| THE TASK |
Transcribe each record below word for word.

| GIVEN RECORDS |
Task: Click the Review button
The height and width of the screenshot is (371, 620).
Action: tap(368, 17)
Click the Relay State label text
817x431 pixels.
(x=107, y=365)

| RESPONSE AREA |
Task: Click the Review button
The height and width of the screenshot is (371, 620).
Action: tap(368, 17)
Click the Relay State label text
817x431 pixels.
(x=107, y=365)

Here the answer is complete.